Children Fish For Freedom
KHARO CHAN, Pakistan, (Reuters) - A year in an Indian jail hasn't put 13-year-old Rasool Baksh off returning to Pakistan's Arabian sea coast and going back to sea.
Baksh was arrested in 2004 for fishing in Indian territorial waters near the disputed Sir Creek, between India's Gujarat state and Pakistan's Sindh province.
Released last year as part of a hesitant peace process between the nuclear-armed neighbours, life for Baksh has not changed.
"It was hard in the Indian jail but fishing is our business. It has been passed to us down the generations. We can't do any other job so we take the risk," Baksh says.
He and his relatives stock up their wooden boat with food, fuel and ice and set sail from their village in Thatta district 100 km (60 miles) east of the city of Karachi.
They hope for a good catch but all of them know they could end up in jail.
Baksh, dressed in a worn-out shalwar kameez baggy tunic and trousers, is a member of an estimated 50,000-strong force of children working in the fishing industry along Pakistan's 1,125 km (700 miles) coastline.
"I can't read or write. From childhood I have only seen my father, uncles and brothers catching fish. I like following them," says Baksh, his teeth stained from chewing a betel nut and tobacco concoction known as gutka.
Child labor is widespread in Pakistan. A government survey in 1997 counted 3.3 million children working in different industries. No survey has been done since.
For many fishing families, children are essential workers in an industry that is being increasingly squeezed by foreign competition.
Children go out to sea with their older relatives in small, slow boats where they have to compete with big, deep-sea trawlers.
The government has given permits to trawlers from South Korea, Japan and China to fish off Pakistan, but not within 35 nautical miles of the coast.
But Mumtaz Mandhrio, an official at the Pakistan fishermen's forum, says trawlers come well inside that limit and devour fish stocks.
"I'M NOT SCARED"
Amjad Baloch, 12, says he sometimes has to stay out at sea for 40 days to ensure a good catch.
"I'm not scared of doing it," says Baloch, who lives in Mubarak, a village near Karachi of 7,500 people with no power, gas, or source of clean drinking water.
It has a primary school but no teacher.
One-room village houses are built out of mud and straw.
Despite the grim conditions, Baloch laughs and plays pranks in a cool breeze on a beach where he sorts out nets in preparation for his next voyage.
Dada Ibrahim, 14, dressed in a dirty blue shalwar kameez, says he loves fishing as it brings him money, and that means freedom.
"If we don't go out and help our families we would starve," says Ibrahim, chewing gutka.
If he is lucky, Ibrahim says he can earn 1,000 to 1,300 rupees ($16 to $18) on a trip to sea that might last two weeks.
In Keti Bandar, one of Pakistan's oldest ports, brothers Mohammad and Imran Ibrahim sort out a fresh catch.

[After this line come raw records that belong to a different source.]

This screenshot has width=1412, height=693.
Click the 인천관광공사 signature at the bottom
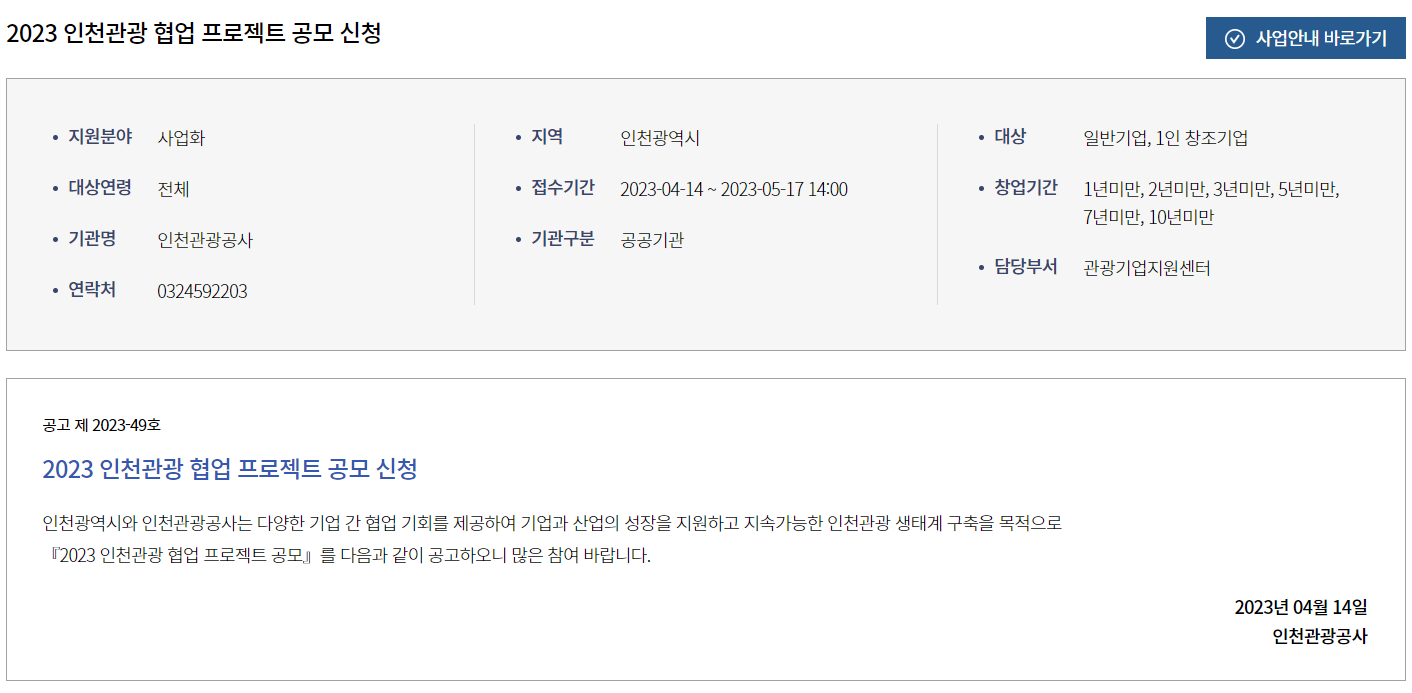[x=1320, y=636]
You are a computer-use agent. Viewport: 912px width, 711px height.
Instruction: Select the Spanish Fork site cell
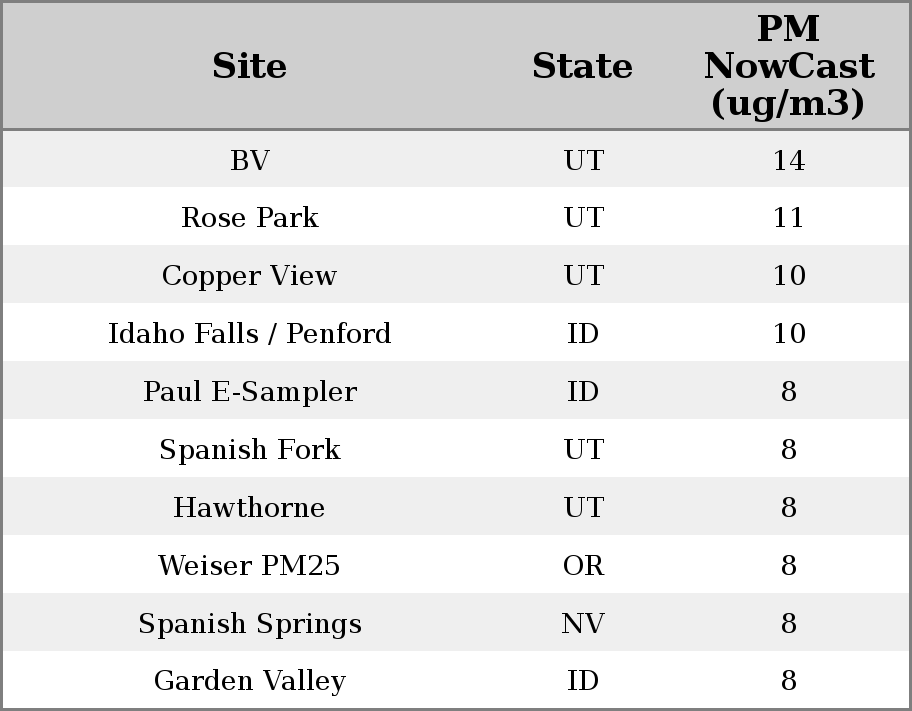pyautogui.click(x=249, y=450)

Aged 8 and 10, they are the third generation in a fishing family and say they wouldn't do anything else.
"My father wasn't happy taking me out but I love the sea and the breeze. I feel free," says Imran, his skinny frame clad in rags.

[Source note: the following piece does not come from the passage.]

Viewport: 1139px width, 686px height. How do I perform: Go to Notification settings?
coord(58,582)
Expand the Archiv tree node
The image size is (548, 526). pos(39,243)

Their father, Mohammad Yaqoob, says he sent Imran to school for three years but the boy wasn't keen on studying.
The fishermen's forum says many fishermen can't afford to send their children to school because they are locked in a cycle of debt to boat owners.

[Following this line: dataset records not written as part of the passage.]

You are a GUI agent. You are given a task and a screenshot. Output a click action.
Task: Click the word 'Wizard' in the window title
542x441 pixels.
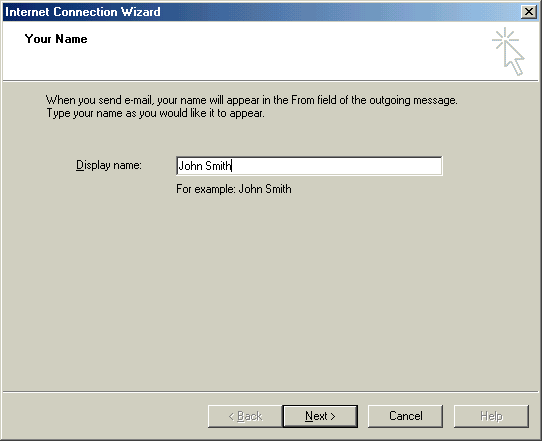[140, 12]
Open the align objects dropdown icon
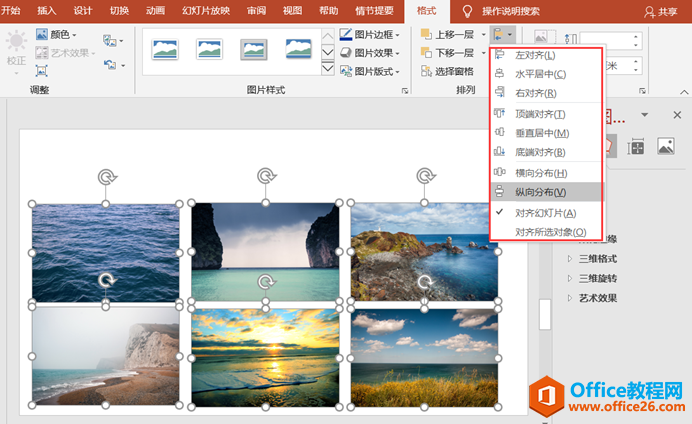This screenshot has width=692, height=424. (503, 34)
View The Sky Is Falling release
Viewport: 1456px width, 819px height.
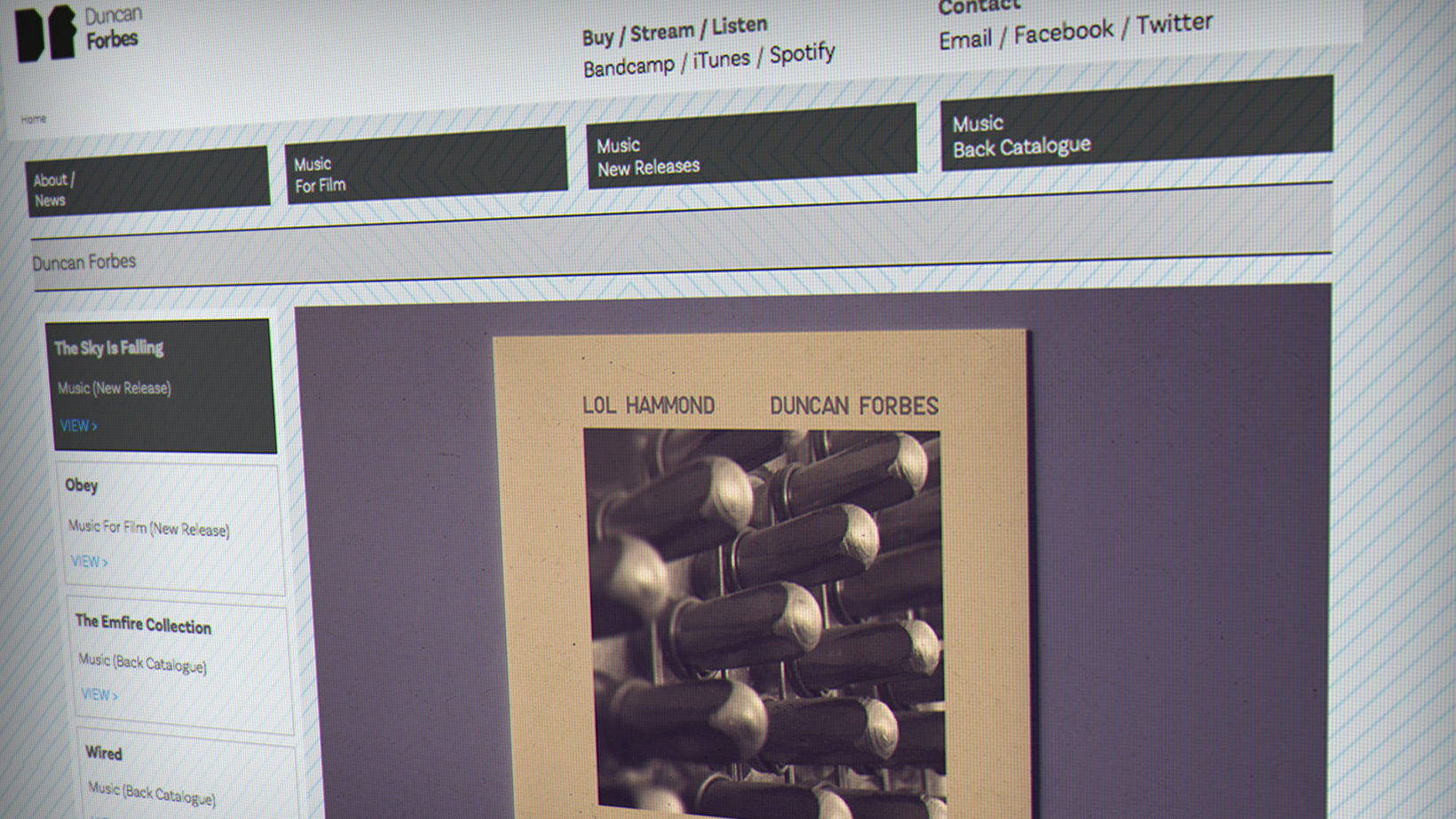coord(78,426)
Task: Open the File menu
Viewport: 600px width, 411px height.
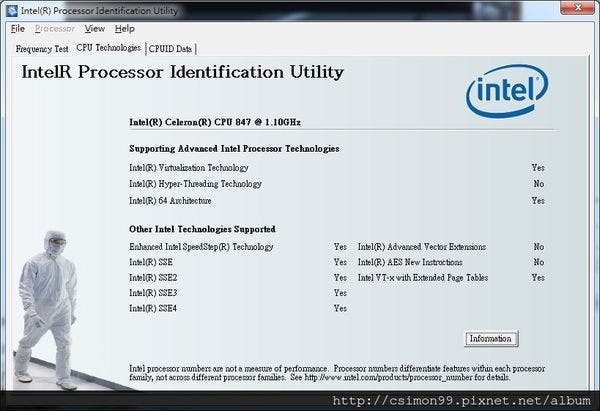Action: pyautogui.click(x=18, y=29)
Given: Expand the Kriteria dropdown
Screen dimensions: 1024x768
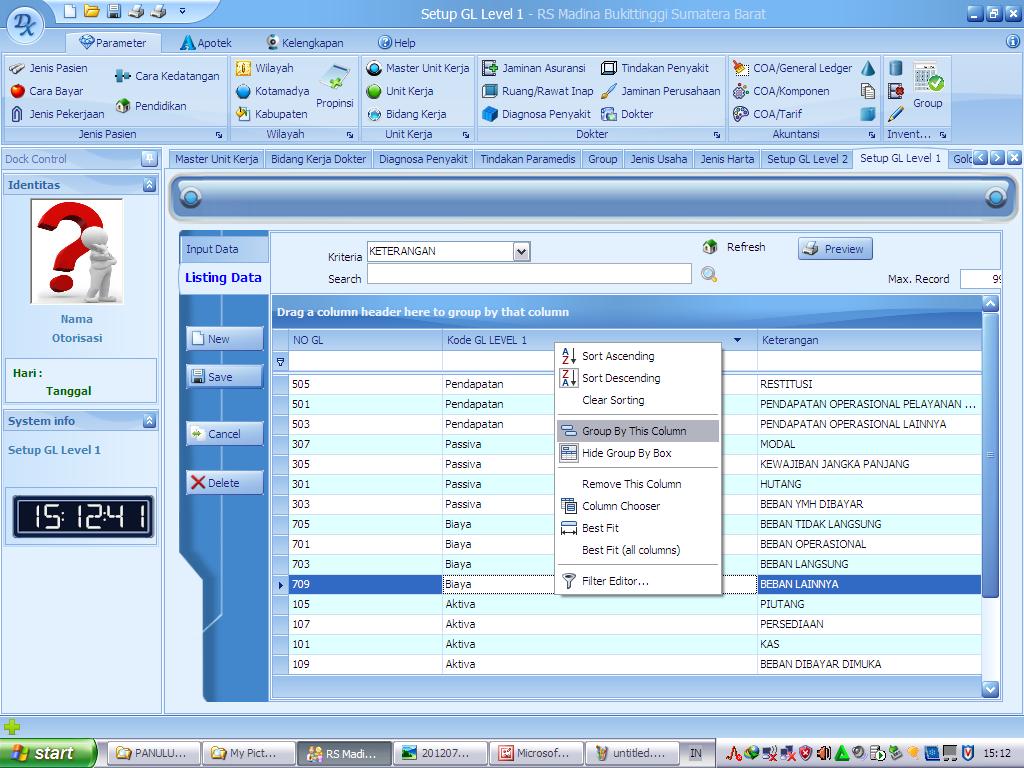Looking at the screenshot, I should pos(521,252).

Saifullah Chaudhary, an official with the U.N. International Labour Organisation, says the government is trying to eliminate child labour and is focusing on the fishing industry.
The ILO has started projects in fishing villages to teach children to read and write, improve health and try and provide alternative employment.
But Chaudhary says it will take time before children stop heading out to sea for a living.